Пока я пыталась ответить на эти вопросы, Андрей тихо лежал на кровати в затемненной комнате с одним-единственным окном, выходящим в залитый слезами дождя сад. Он лежал тихо и неподвижно, как мертвый, силуэт его был едва различим в мутной полутьме комнаты. Секунды стекали по стеклу дождевыми каплями, перерастая в минуты – бегство из зала приняло повальный характер, так что топот многих ног заглушал иногда шорох дождя. К исходу третьей минуты в глубине комнаты появился едва различимый силуэт собаки, собака вскочила на кровать рядом с неподвижно распростертым Андреем, слилась с темнотой и тоже замерла.

Секунды потекли еще медленней, наполняя зал ощущением отчаяния, невыносимого до боли в суставах, а к концу пятой минуты полной неподвижности и тишины в комнате слегка прояснилось и оказалось, что на кровати рядом с Андреем лежит женщина с венком кос вокруг головы, беременная – где-то на последнем месяце. При виде ее огромного, чуть не до потолка вздутого живота Андрей вскакивает, как ужаленный, и выбегает из комнаты, чтобы увидеть, как маленький мальчик взбегает по залитой солнцем дороге к дому на пригорке, откуда машет ему все та же вездесущая обобщенная Мать в венке кос, на этот раз уже не беременная ни им, ни его сыном.

Вот тут-то и пришлись кстати стихи обобщенного отца, Арсения Тарковского, в изобилии прочитанные голосом Горчакова над стоячими, текучими, летучими и прочими водами, – похоже, они помогали ему избавиться от тяжкого комплекса вины. Вины перед кем? Вины за что?

Ведь Горчаков, безвольно скользя по течению фильма, не совершает ни одного поступка, ни хорошего, ни плохого, так что ему нечего стыдиться, как, впрочем, нечем и гордиться.

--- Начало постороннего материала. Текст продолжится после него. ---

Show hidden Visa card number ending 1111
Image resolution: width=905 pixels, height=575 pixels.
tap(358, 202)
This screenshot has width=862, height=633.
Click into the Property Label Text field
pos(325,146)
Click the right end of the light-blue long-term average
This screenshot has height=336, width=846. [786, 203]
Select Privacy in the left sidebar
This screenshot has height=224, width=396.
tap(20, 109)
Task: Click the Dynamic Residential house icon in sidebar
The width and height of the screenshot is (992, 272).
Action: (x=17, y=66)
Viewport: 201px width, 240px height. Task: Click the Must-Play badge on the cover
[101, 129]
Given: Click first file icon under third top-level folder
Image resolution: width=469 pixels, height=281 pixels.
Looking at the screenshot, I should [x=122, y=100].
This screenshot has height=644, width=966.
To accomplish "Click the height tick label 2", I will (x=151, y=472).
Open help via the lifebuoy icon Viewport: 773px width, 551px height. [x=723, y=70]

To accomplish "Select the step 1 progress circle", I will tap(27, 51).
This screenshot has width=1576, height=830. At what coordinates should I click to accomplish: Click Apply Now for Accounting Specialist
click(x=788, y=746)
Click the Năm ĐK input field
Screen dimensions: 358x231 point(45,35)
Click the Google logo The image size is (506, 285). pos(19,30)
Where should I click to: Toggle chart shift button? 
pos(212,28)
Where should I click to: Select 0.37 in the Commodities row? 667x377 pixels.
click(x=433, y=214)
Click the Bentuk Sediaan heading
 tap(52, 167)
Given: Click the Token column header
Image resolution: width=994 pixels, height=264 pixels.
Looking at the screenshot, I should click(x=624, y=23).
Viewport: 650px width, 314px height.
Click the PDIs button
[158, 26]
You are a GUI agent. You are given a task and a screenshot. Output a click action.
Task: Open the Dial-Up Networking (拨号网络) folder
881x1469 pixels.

И даже когда его единственный друг, безумный Доменико, выходит на площадь, чтобы совершить тщательно подготовленное самосожжение, цель которого – доказать миру, что безумен мир, а не Доменико, Андрей не пытается предотвратить самоубийство и остановить друга. Он только, уподобляясь белому медведю в зоопарке, долго-долго бегает по пояс в воде по затопленному залу какого-то дворца, прикрывая полой пальто крохотное дрожащее пламя зажженной им в знак солидарности с Доменико свечи, и шепчет при этом голосами всех трех чеховских сестер: «В Москву! В Москву! В Москву!»

Я вышла из зала, пытаясь убедить себя, что Андрей Тарковский, создатель «Андрея Рублева» и «Сталкера», искренне полагает, будто только «в Москве» существует истинная любовь (с венком кос надо лбом), истинная высокая духовность (давно утерянная растленным капиталистическим обществом) и истинная связь человека с природой (давно прерванная обывательским образом жизни Запада, ценящего комфорт превыше всего). Впрочем, насчет комфорта я сразу с ним согласилась; ведь я еще не совсем забыла прелести русского комфорта, приближающего к природе особенно хорошо при помощи зимнего сортира на улице без слива и отопления.